Snotra Lambda

Continuous AWS Testing with Snotra, Lambda, Cloud Watch EventBridge and S3.

I have recently pushed a change to Snotra, my AWS auditing tool, which enables it be deployed as an AWS Lamda function.

This post will explain how to deploy Snotra as a Lamba Function, schedule regular scans via a Cloud Watch Events and save the results to S3.

Create and Test Lambda Function

Create a Python lambda function

Download Snotra Zip file from source on GitHub

Upload source zip file to Lambda

Once it has uploaded the file structure will look like this

We need to move Snotra to the Snotra root directory, your file structure should then look like this

If you want Snotra to scan the local AWS account you will need to give the Lambda role the required permissions. Find the role assocaited with your new Lambda function in IAM and assign the following AWS managed policies:

  • ReadOnlyAccess
  • SecurityAudit
  • ViewOnlyAccess

Create an S3 bucket to hold the results and update line 112 in the lambda function with the bucket name.

Give the Lambda role the required permissions in order to put files into the bucket.

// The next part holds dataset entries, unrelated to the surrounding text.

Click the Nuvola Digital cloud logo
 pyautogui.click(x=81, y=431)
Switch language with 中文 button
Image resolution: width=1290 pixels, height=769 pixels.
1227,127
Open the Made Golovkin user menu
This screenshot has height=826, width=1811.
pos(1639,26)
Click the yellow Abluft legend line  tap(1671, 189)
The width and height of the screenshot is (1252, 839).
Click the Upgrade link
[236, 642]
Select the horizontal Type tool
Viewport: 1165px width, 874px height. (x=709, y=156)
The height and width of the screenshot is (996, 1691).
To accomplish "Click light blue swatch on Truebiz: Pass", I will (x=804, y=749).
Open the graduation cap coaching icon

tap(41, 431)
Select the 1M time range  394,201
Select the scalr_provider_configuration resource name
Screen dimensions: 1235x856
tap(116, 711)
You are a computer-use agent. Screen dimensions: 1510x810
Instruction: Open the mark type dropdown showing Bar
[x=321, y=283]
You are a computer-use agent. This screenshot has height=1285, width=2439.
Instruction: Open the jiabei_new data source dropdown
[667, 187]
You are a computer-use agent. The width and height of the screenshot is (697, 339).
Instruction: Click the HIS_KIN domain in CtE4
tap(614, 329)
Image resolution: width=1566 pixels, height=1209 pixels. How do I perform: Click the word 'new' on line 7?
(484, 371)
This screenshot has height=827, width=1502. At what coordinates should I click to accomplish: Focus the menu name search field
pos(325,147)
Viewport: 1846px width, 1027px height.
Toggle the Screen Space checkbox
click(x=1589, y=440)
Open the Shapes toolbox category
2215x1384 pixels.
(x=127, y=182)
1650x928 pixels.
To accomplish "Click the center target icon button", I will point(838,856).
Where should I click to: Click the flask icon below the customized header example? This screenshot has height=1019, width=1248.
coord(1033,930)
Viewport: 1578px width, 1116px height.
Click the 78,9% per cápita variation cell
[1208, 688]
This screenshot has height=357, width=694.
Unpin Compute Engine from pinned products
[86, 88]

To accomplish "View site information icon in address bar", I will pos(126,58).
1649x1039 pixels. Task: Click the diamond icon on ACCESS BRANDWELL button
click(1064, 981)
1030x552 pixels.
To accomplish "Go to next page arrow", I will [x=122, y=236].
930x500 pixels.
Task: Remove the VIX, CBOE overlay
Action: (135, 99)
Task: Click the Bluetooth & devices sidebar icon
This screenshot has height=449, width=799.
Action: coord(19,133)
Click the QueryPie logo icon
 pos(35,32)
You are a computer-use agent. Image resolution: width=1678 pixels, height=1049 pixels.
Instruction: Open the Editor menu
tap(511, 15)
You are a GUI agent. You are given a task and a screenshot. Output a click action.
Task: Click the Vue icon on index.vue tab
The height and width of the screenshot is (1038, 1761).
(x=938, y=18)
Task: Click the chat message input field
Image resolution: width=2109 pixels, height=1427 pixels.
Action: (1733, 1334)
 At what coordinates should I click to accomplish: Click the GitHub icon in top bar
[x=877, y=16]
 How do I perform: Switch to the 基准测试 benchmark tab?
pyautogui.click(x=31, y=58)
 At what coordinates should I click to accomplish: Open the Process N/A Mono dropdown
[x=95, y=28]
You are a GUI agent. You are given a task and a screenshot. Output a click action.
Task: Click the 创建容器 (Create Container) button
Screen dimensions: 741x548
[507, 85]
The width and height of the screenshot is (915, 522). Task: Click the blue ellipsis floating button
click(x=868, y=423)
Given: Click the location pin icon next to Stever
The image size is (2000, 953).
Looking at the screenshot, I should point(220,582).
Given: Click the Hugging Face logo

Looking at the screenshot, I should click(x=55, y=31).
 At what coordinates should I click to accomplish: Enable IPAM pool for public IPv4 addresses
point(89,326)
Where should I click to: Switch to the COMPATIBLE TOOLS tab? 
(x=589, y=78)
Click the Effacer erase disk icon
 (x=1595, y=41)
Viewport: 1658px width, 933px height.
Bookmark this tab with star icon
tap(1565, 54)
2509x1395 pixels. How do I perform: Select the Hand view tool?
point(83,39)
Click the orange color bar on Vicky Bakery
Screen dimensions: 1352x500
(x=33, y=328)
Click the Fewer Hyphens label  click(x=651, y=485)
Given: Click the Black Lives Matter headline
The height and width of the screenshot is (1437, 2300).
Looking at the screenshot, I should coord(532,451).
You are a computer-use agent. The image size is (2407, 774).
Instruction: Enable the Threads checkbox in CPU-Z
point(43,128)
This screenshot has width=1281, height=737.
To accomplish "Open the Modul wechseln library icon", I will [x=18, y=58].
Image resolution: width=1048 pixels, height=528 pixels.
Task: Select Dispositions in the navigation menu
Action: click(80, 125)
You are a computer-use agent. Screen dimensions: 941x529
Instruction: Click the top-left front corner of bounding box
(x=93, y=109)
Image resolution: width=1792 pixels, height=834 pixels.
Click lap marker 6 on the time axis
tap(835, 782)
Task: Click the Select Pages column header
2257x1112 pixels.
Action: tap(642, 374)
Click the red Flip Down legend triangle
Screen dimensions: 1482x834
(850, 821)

Create an inline policy with the following JSON definition, updating the bucket name as required for your environment:

{
    "Version": "2012-10-17",
    "Statement": [
        {
            "Sid": "VisualEditor0",
            "Effect": "Allow",
            "Action": "s3:PutObject",
            "Resource": "arn:aws:s3:::snotra-results/*"
        }
    ]
}

Configure the handler in the Lambda's runtime settings

Under configuration > General configuration configure a suitable timeout, I use 9 minutes

now we are ready to test the Lambda by creating a test event, use the following JSON to scan the local AWS account.

{
"role_arn": "",
"session_name": "test"
}

Create event

Execute test

If all goes well then the output should looks something like this

And the results should end up in S3

Cross Account Scanning

To scan other AWS accounts you need a cross account role in the target account and allow the lambda to assume it

Create a role in the target account with the following AWS managed policies:

  • ReadOnlyAccess
  • SecurityAudit
  • ViewOnlyAccess

Use the following JSON to Configure the cross account trust policy updating your account ID

{
    "Version": "2012-10-17",
    "Statement": [
        {
            "Effect": "Allow",
            "Principal": {
                "AWS": "arn:aws:iam::000000000000:root",
                "Service": "lambda.amazonaws.com"
            },
            "Action": "sts:AssumeRole",
            "Condition": {}
        }
    ]
}

Add an inline IAM policy to the Lambda functions role with the following JSON definition, giving it permissions to assume the role in the target account

{
    "Version": "2012-10-17",
    "Statement": [
        {
            "Sid": "VisualEditor0",
            "Effect": "Allow",
            "Action": "sts:AssumeRole",
            "Resource": "arn:aws:iam::000000000000:role/snotra"
        }
    ]
}

Create new test event for cross account scan

Kick off a test, if all goes well the output should look something like this

And the results should end up in S3

CloudWatch event

Now we are going to configure a Cloud Watch event to trigger the Lamba on a schedule

Go to CloudWatch EventBridge > Rules > Create Rule

Give the rule a relevant name and description and select the schedule rule type

Configure your event schedule as required

Select AWS Lambda Invoke as the target

Select your Snotra Lambda function and use the following JSON payload as we did before for the test events

{
  "role_arn": "arn:aws:iam::000000000000:role/snotra",
  "session_name": "shaun"
}

Click through the rest of the options and create the schedule

Everything is now configured, your schedule will trigger the lambda function, a scan will be run and the JSON results will be accumulated in the S3 bucket for ingestion and use with other tools and workflows.